Introduction

Keloids are a benign fibro-proliferative disease that spread beyond the original borders of a wound in response to an injury or trauma. Earlobe has been mentioned as the most common location for keloids after any injury, most commonly cosmetic piercing [1], and due to the unique characteristics of the earlobe, such as its free edge, arc-like shape, and lack of cartilage. The incidence of earlobe keloids after ear piercing has been estimated at 2.5% [25]. It often causes pain, pruritus, and tenderness, and can cause cosmetic disfigurement, impairing the quality of life. Therefore, various treatment regimens including surgery, corticosteroids injection, cryosurgery, laser therapy, and radiotherapy are recommended for keloids [6, 11, 19, 24]. Any monotherapy is avoided because of the limited success of a single treatment.

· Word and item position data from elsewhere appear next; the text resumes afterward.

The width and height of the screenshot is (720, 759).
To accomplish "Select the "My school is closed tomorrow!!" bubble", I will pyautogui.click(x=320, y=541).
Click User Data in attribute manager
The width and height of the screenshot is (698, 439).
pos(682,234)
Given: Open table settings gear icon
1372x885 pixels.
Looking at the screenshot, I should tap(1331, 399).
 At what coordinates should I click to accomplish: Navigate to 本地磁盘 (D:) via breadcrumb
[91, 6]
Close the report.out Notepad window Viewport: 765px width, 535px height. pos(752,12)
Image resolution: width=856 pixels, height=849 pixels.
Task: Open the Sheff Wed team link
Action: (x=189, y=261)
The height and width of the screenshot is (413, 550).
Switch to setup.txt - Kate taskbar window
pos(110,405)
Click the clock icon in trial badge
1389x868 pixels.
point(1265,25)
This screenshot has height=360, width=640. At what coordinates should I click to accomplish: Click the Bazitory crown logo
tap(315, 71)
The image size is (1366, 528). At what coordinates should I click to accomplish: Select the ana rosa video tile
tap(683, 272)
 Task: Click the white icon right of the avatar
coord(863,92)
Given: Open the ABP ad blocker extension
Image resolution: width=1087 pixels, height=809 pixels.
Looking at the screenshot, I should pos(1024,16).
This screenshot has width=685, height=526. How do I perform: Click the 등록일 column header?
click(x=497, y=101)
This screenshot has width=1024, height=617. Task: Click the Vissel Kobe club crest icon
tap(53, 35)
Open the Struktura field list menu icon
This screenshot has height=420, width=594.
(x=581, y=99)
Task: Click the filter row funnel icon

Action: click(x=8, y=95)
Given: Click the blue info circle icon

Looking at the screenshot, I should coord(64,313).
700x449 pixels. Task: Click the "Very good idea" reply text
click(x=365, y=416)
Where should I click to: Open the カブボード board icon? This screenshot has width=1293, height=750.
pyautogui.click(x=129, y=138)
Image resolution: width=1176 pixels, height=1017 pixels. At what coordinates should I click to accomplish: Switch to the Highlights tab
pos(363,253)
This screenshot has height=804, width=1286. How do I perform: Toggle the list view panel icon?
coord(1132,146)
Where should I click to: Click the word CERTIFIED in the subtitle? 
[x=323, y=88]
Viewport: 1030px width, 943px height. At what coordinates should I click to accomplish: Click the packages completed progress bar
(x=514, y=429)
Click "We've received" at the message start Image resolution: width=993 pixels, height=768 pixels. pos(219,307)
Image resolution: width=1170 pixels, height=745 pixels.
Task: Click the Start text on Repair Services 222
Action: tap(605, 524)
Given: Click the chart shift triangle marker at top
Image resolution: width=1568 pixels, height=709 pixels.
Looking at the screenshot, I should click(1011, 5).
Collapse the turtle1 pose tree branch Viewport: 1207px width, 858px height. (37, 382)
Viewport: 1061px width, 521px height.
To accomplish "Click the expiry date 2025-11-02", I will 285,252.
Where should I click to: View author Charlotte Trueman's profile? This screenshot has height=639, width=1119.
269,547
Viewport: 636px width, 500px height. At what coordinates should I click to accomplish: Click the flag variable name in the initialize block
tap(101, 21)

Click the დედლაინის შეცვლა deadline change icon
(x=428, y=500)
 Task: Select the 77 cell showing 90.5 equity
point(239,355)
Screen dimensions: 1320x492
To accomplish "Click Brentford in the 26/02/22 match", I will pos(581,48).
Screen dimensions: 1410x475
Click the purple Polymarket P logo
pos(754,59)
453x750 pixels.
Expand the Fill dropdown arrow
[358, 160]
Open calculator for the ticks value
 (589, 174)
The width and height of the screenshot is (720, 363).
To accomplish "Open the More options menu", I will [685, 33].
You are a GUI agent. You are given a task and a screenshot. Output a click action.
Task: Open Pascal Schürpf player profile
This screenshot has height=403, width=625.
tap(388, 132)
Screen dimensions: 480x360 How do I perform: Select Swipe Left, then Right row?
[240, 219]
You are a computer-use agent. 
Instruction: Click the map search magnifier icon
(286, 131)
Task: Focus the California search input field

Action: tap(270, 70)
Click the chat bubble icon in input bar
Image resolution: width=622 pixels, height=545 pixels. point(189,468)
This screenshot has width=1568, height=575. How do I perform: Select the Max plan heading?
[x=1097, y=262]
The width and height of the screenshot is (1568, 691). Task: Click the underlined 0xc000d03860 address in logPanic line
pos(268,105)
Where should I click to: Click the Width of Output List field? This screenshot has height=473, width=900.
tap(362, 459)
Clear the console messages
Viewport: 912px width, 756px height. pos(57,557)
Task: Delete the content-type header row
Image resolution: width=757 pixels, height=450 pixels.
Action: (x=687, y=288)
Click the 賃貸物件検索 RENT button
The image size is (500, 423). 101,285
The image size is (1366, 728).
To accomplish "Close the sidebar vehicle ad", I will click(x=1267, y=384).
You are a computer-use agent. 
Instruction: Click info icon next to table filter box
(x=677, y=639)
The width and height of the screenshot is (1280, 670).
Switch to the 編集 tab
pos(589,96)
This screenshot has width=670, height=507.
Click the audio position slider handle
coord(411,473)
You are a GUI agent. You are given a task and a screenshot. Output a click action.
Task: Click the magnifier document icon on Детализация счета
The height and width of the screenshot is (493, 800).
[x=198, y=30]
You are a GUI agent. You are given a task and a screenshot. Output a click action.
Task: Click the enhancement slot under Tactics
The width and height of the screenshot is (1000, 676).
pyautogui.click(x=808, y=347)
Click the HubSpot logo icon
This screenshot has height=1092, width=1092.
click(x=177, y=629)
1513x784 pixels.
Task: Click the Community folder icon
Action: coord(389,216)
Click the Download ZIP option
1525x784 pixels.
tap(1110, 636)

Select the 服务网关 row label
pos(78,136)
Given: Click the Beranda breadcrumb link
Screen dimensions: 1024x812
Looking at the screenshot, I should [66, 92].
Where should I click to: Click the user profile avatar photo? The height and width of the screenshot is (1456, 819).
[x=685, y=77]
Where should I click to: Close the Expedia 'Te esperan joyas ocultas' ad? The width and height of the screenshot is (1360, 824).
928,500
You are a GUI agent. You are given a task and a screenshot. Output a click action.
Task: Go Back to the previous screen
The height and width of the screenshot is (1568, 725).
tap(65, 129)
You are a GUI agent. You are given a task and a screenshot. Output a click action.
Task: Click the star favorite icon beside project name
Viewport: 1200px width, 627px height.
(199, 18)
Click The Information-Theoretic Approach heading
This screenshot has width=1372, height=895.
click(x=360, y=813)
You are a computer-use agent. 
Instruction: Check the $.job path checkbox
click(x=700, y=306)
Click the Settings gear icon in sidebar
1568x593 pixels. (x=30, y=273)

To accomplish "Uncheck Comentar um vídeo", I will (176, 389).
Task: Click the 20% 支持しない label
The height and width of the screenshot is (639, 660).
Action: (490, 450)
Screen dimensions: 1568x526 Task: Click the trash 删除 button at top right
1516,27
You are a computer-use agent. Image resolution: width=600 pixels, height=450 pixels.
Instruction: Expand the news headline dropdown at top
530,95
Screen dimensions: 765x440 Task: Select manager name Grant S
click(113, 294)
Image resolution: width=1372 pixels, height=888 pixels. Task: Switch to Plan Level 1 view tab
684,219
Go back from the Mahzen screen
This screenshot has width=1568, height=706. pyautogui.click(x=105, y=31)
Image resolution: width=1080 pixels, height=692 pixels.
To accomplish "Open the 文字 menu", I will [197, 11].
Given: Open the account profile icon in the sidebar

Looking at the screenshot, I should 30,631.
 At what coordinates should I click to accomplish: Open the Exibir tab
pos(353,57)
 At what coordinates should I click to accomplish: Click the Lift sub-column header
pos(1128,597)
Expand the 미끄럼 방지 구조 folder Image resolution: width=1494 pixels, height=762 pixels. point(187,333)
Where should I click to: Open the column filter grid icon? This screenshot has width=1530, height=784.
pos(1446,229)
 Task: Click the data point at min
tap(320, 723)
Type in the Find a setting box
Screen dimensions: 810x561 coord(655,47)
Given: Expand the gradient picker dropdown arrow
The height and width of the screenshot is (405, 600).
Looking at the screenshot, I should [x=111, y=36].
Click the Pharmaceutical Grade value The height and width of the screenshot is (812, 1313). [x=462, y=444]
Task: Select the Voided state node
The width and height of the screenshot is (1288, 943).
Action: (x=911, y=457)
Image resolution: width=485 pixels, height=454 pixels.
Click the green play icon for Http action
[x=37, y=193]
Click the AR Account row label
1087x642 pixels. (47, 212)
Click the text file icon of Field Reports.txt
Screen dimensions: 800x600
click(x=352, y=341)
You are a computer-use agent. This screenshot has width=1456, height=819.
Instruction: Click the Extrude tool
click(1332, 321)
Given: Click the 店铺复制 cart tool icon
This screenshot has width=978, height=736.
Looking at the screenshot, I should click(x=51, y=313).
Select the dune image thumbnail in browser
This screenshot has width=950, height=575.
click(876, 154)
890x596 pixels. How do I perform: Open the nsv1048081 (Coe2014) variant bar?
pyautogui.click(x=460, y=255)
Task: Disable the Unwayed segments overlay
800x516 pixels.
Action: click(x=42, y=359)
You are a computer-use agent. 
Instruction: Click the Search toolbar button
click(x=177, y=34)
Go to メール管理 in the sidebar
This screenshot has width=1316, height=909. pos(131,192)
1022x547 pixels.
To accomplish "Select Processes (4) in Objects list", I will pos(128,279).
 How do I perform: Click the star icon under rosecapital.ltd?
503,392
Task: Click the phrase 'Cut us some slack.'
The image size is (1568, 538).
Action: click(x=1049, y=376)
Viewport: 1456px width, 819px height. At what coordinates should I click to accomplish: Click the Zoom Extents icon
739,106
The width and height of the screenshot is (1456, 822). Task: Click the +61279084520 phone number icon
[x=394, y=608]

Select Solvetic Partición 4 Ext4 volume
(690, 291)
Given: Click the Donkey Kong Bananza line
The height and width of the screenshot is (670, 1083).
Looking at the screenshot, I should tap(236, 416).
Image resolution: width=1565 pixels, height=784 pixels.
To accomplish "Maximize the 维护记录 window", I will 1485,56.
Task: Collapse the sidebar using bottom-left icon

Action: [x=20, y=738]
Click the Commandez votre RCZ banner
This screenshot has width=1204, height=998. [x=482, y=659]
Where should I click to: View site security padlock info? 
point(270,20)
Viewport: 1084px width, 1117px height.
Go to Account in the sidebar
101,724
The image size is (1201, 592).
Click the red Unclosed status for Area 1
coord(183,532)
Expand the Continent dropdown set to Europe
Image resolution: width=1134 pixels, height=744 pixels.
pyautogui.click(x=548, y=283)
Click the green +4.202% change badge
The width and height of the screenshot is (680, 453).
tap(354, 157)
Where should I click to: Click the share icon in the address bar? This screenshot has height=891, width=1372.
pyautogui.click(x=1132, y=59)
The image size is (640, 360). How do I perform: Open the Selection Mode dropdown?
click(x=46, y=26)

For example, the recurrence rate after surgical excision alone is as high as 80% [2, 4, 7]. At the morphological level, human earlobes have an intricate anatomical structure and the average length is approximately 2 cm [3]. Extralesional surgical excision in combination with other treatments, especially adjuvant postoperative radiotherapy, is considered to be the most efficacious protocol for resistant keloids, reducing the relapse rate to below 10% and improving patient convenience [13, 20]. However, there is no consensus on the optimal radiation dose and fractionation schedule, especially for external radiotherapy. In this study, we retrospectively evaluated the results of surgical excision combined with immediate adjuvant radiotherapy in patients with therapy-resistant keloids.

Methods

Patient characteristics

From January 2011 to July 2017, clinical data on 23 patients (8 males and 15 females) with 30 keloids of the earlobe were retrospectively reviewed, and these 23 patients were treated with surgical excision followed by immediate adjuvant electron radiotherapy. The median age of the patients undergoing treatment was 28 years (17–63 years). Four patients had never undergone any prior treatment to manage their earlobe keloids, because they also had keloids on their faces and other parts of their bodies. Patients in this situation are considered to be more likely to relapse after treatment. Other keloids had already received one or more pretreatments; that included surgical resection, corticosteroid injection, cryotherapy, Y-laser, and a combination of these treatments. All patients consented to the treatment protocol.

Surgical treatment

To receive adjuvant radiotherapy in time after surgical resection, all patients made an appointment in advance. To accurately determine the range of target for radiotherapy, surgeons need to work together with radiation oncologists to mark the locations of earlobe keloids.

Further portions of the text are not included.